Orada bulunanlar: “Ey insanların en şereflisi, en büyüğü, ikisi de birbirine aykırı düşen söz söyledi. İkisine de; ‘Doğru söyledin’ diye buyurdunuz; bunun sebebi nedir?” dediler. 
Peygamber Efendimiz (s.a.v): “Ben, Hakk’ın kudret eli ile cilâlanmış bir aynayım, kim bana bakarsa bende kendini görür.”  buyurdular.
***
Yoğun ve tempolu bir çalışmanın ardından dönerciden aldığımız döneri bankta oturup tam ısıracağımız zaman; karşımıza birden bizden daha aç olduğunu düşündüğümüz bir çocuk çıkıyor. Elimizde ekmek, karşımızdaki çocukla göz göze geldiğimiz anda bir düşünce trafiği yaşarız.
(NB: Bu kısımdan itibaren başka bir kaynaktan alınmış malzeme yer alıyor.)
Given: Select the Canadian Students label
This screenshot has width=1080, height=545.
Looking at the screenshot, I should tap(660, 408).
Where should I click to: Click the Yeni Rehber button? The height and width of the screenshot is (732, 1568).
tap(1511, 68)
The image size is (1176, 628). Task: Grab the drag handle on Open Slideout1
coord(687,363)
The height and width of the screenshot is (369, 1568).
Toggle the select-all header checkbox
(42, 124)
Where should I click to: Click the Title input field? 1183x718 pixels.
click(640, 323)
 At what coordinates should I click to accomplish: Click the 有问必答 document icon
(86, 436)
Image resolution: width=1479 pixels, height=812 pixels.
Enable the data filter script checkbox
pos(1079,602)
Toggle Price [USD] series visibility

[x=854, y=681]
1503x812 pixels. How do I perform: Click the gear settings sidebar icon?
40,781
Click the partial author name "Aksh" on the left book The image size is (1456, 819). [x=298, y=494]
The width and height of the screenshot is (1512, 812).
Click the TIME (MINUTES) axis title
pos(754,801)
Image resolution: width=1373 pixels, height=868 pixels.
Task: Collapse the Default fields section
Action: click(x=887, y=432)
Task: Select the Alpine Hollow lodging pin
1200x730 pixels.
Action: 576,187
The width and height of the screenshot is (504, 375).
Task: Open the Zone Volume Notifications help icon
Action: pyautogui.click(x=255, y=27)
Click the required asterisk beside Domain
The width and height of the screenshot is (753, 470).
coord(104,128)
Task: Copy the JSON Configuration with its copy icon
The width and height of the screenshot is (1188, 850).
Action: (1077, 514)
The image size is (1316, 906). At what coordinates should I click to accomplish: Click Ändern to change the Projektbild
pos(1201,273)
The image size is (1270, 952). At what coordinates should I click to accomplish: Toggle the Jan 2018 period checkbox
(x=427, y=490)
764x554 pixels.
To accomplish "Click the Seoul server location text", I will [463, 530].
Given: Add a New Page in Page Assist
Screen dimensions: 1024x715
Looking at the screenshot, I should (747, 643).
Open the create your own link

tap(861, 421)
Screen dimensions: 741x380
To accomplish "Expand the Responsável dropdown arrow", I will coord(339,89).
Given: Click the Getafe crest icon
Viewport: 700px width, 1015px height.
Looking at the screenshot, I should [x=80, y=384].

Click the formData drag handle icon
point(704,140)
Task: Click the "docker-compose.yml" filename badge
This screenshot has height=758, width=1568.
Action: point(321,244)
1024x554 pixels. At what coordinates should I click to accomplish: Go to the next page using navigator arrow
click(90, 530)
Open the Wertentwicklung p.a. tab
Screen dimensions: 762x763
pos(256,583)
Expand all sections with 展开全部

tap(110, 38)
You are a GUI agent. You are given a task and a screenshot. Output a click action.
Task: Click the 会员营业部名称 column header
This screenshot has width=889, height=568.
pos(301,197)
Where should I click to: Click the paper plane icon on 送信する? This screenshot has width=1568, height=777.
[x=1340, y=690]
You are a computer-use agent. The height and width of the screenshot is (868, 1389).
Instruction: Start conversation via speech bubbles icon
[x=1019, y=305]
İşte kişiliğimizi oluşturan öğelerden olan id, ego ve süperego’yu daha iyi tanımamızı sağlayacak iç konuşmalarından bazı örnekler:
İd (Altbenlik): “Sen daha açsın, elindeki sadece sana yeter. Paran olsaydı zaten lokantada kendine ziyafet çekerdin. Elindekini çocuğa verirsen sen aç kalırsın. Elindekini çocuğa verme, onu sen yemelisin; çünkü sen biraz sonra çalışacaksın. O ise hem çalışmak zorunda değil hem de başka bir yerden bulabilir.” der.
Süperego (Üstbenlik): “Sen kocaman adamsın, o ise küçük bir çocuk. Bunu ona vermen gerekir; yoksa ayıp olur. Baksana şu çocuğun haline, gariban açlıktan ölecek gibi. Hem bu çocuğun yerinde senin çocuğun da olabilirdi. Senin yapacağın ve sana yakışan en güzel hareket de bu döneri o çocuğa vermendir.” der.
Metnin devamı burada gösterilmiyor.